Conformationally Flexible Dimeric-Serotonin-Based Sensitive and Selective Electrochemical Biosensing Strategy for Serotonin Recognition.

Abstract

A novel electrochemical sensor was constructed based on an enzyme-mediated physiological reaction between neurotransmitter serotonin per-oxidation to reconstruct dual-molecule 4,4'-dimeric-serotonin self-assembled derivative, and the potential biomedical application of the multi-functional nano-platform was explored. Serotonin accelerated the catalytic activity to form a dual molecule at the C4 position and created phenolic radical-radical coupling intermediates in a peroxidase reaction system.
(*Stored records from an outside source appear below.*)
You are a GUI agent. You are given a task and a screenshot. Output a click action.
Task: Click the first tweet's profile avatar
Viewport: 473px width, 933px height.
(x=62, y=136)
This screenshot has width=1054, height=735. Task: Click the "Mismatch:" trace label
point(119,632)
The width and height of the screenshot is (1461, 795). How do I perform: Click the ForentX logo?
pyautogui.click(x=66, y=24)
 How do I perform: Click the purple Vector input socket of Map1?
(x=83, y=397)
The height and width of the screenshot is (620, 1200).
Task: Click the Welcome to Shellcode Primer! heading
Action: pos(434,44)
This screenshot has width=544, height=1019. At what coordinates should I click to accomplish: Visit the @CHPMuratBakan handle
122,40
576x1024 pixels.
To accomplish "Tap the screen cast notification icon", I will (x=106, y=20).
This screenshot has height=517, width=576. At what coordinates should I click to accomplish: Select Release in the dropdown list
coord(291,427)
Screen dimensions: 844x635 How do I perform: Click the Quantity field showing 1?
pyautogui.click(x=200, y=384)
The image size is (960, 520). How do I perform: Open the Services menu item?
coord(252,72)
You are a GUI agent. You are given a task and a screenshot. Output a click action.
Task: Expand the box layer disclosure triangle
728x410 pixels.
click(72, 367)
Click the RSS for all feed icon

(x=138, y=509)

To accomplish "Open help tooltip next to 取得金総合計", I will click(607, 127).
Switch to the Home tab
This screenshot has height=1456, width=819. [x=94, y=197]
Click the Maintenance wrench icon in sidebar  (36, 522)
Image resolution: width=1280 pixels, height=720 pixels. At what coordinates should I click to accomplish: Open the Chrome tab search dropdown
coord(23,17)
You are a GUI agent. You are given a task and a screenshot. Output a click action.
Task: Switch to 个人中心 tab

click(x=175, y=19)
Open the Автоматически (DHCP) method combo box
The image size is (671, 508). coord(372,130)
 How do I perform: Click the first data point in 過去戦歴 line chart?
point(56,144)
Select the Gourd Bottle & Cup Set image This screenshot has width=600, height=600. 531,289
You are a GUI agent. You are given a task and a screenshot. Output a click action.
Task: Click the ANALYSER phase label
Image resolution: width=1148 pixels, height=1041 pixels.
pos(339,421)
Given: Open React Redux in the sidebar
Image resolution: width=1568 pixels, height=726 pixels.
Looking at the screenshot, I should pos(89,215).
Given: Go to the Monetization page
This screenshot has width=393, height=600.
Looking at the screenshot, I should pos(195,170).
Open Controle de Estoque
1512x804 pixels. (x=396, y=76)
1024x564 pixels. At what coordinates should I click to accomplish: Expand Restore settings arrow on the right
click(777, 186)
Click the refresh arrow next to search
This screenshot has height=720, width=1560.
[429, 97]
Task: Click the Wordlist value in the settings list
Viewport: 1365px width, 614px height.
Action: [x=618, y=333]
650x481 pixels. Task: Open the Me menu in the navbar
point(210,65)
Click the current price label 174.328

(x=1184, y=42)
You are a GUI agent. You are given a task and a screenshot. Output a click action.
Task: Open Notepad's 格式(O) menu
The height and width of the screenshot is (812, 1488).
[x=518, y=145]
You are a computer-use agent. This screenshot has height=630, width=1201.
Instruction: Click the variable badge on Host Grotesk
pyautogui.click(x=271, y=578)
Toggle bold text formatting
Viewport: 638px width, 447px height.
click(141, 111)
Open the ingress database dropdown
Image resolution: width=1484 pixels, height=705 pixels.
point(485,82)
Here, 4,4' dimeric-serotonin possessed the capability to recognize intermolecular interactions between amine groups. The excellent quenching effects on top of the gold surface electrode system archive logically inexpensive and straightforward analytical demands. In biochemical sensing analysis, the serotonin dimerization concept demonstrated a robust, low-cost, and highly sensitive immunosensor, presenting the potential of quantifying serotonin at point-of-care (POC) testing. The high-specificity serotonin electrochemical sensor had a limit of detection (LOD) of 0.9 nM in phosphate buffer and 1.4 nM in human serum samples and a linear range of 10 to 400 with a sensitivity of 2.0 × 10-2 nM. The bivalent 4,4'-dimer-serotonin interaction strategy provides a promising platform for serotonin biosensing with high specificity, sensitivity, selectivity, stability, and reproducibility. The self-assembling gold surface electrochemical system presents a new analytical method for explicitly detecting tiny neurotransmitter-responsive serotonin neuromolecules.